● What to produce
Leave out the pictures, then output the lines of the records below from the first through the one containing "Viewport: 1198px width, 398px height.".
------------------------------------------------------------
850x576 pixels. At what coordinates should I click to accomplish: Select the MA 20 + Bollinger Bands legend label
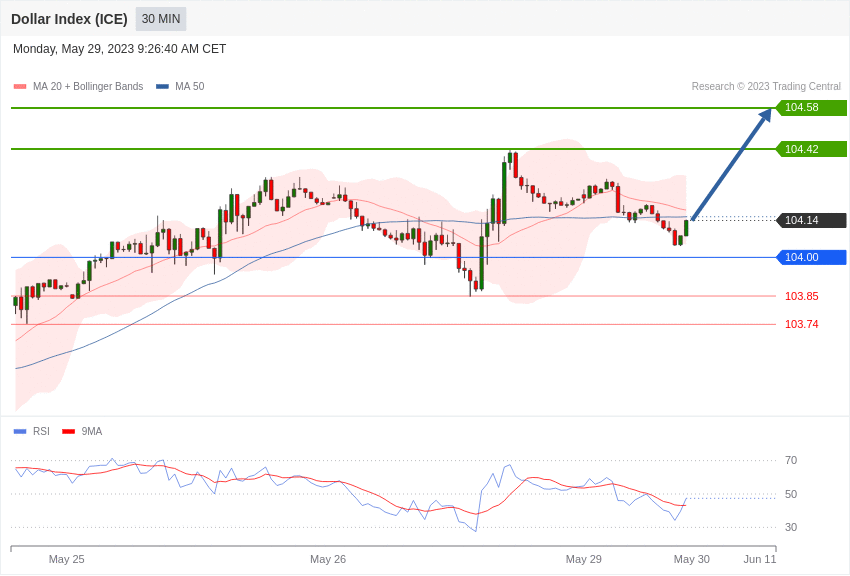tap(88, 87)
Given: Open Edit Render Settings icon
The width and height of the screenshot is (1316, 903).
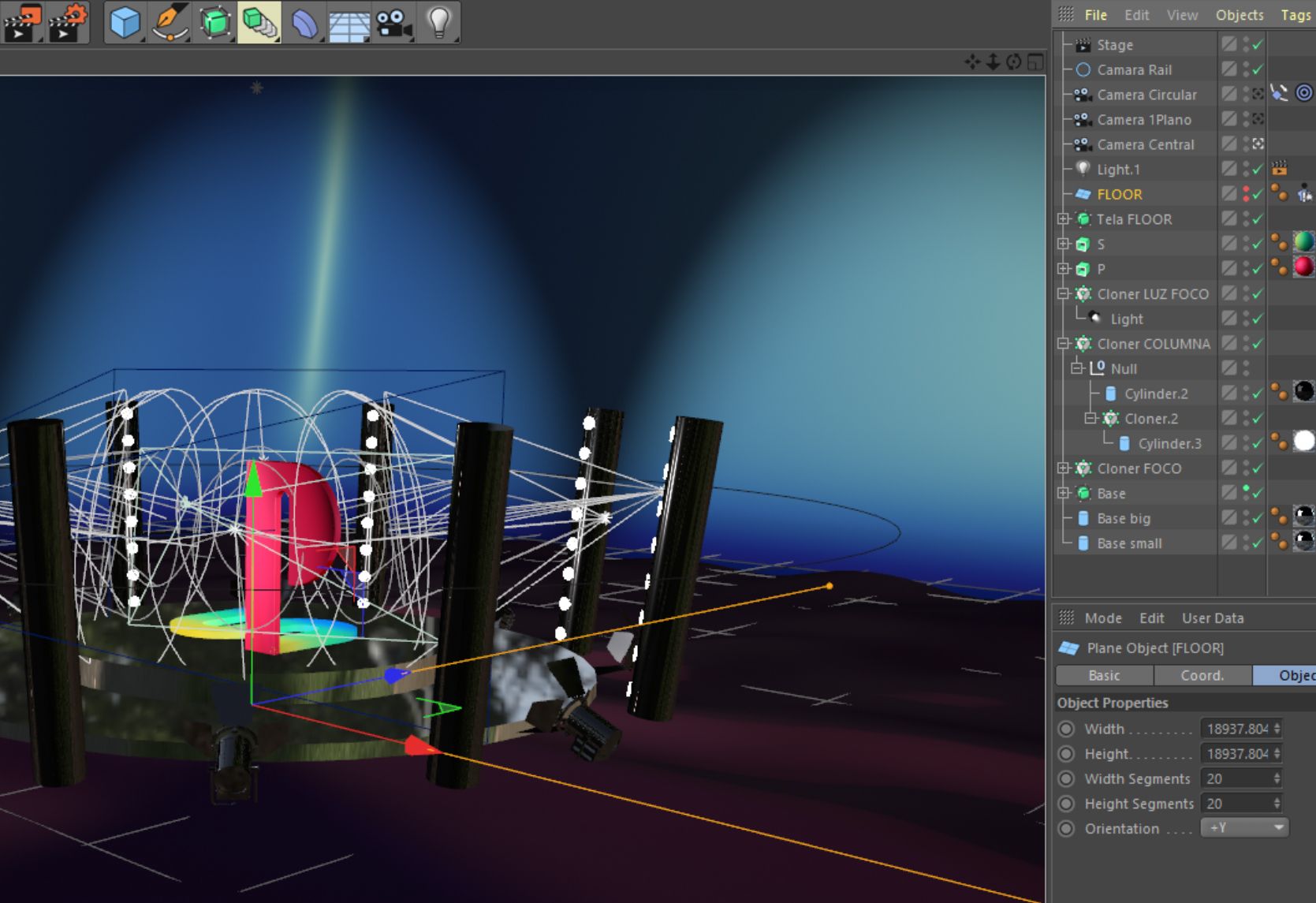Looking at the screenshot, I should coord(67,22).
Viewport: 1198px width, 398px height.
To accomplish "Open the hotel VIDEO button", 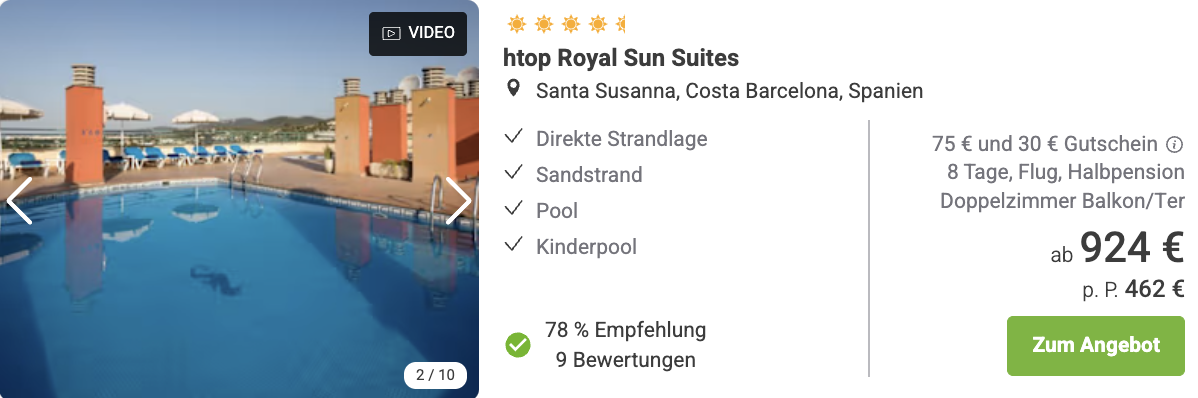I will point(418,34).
------------------------------------------------------------
● Solution for this problem
850x576 pixels. At what coordinates should I click to accomplish: Select the MA 20 + Bollinger Bands legend label
tap(88, 87)
Given: Open Edit Render Settings icon
The width and height of the screenshot is (1316, 903).
Looking at the screenshot, I should coord(67,22).
Viewport: 1198px width, 398px height.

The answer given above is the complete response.